OBJECTIF DE LA TÂCHE: Réécris tout le matériel ci-dessous sous forme de liste JSON de chaînes, une chaîne par ligne, en laissant de côté les lignes vides.

ÉLÉMENTS:
◆ ◆ ◆ ◆ ◆

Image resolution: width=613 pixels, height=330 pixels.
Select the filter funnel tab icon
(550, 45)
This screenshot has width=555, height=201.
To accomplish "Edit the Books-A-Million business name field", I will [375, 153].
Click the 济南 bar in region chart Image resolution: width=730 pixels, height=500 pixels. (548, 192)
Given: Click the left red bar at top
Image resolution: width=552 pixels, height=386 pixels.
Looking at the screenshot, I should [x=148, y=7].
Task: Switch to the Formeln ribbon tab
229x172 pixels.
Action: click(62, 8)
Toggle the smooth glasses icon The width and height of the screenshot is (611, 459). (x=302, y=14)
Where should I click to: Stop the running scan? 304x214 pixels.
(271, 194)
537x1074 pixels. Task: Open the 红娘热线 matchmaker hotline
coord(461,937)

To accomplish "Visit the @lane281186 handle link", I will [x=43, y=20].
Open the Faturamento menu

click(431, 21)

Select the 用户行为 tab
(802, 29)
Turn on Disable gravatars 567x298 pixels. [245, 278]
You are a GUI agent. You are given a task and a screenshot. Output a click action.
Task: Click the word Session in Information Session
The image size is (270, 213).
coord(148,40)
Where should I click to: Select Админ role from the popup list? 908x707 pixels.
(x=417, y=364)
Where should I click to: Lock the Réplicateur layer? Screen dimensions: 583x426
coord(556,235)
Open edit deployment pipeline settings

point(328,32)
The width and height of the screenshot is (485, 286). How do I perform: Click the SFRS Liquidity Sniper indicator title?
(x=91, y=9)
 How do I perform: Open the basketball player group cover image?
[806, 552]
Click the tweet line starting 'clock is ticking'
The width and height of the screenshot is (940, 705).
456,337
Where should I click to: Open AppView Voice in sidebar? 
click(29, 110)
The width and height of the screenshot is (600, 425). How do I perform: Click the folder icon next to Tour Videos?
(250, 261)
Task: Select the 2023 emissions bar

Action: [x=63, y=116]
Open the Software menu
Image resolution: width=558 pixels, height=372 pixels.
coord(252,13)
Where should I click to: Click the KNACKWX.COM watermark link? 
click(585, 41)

◆ ◆ ◆ ◆ ◆

SORTIE COMPLÈTE:
[
  "Image resolution: width=613 pixels, height=330 pixels.",
  "Select the filter funnel tab icon",
  "(550, 45)",
  "This screenshot has width=555, height=201.",
  "To accomplish \"Edit the Books-A-Million business name field\", I will [375, 153].",
  "Click the 济南 bar in region chart Image resolution: width=730 pixels, height=500 pixels. (548, 192)",
  "Given: Click the left red bar at top",
  "Image resolution: width=552 pixels, height=386 pixels.",
  "Looking at the screenshot, I should [x=148, y=7].",
  "Task: Switch to the Formeln ribbon tab",
  "229x172 pixels.",
  "Action: click(62, 8)",
  "Toggle the smooth glasses icon The width and height of the screenshot is (611, 459). (x=302, y=14)",
  "Where should I click to: Stop the running scan? 304x214 pixels.",
  "(271, 194)",
  "537x1074 pixels. Task: Open the 红娘热线 matchmaker hotline",
  "coord(461,937)",
  "To accomplish \"Visit the @lane281186 handle link\", I will [x=43, y=20].",
  "Open the Faturamento menu",
  "click(431, 21)",
  "Select the 用户行为 tab",
  "(802, 29)",
  "Turn on Disable gravatars 567x298 pixels. [245, 278]",
  "You are a GUI agent. You are given a task and a screenshot. Output a click action.",
  "Task: Click the word Session in Information Session",
  "The image size is (270, 213).",
  "coord(148,40)",
  "Where should I click to: Select Админ role from the popup list? 908x707 pixels.",
  "(x=417, y=364)",
  "Where should I click to: Lock the Réplicateur layer? Screen dimensions: 583x426",
  "coord(556,235)",
  "Open edit deployment pipeline settings",
  "point(328,32)",
  "The width and height of the screenshot is (485, 286). How do I perform: Click the SFRS Liquidity Sniper indicator title?",
  "(x=91, y=9)",
  " How do I perform: Open the basketball player group cover image?",
  "[806, 552]",
  "Click the tweet line starting 'clock is ticking'",
  "The width and height of the screenshot is (940, 705).",
  "456,337",
  "Where should I click to: Open AppView Voice in sidebar? ",
  "click(29, 110)",
  "The width and height of the screenshot is (600, 425). How do I perform: Click the folder icon next to Tour Videos?",
  "(250, 261)",
  "Task: Select the 2023 emissions bar",
  "Action: [x=63, y=116]",
  "Open the Software menu",
  "Image resolution: width=558 pixels, height=372 pixels.",
  "coord(252,13)",
  "Where should I click to: Click the KNACKWX.COM watermark link? ",
  "click(585, 41)"
]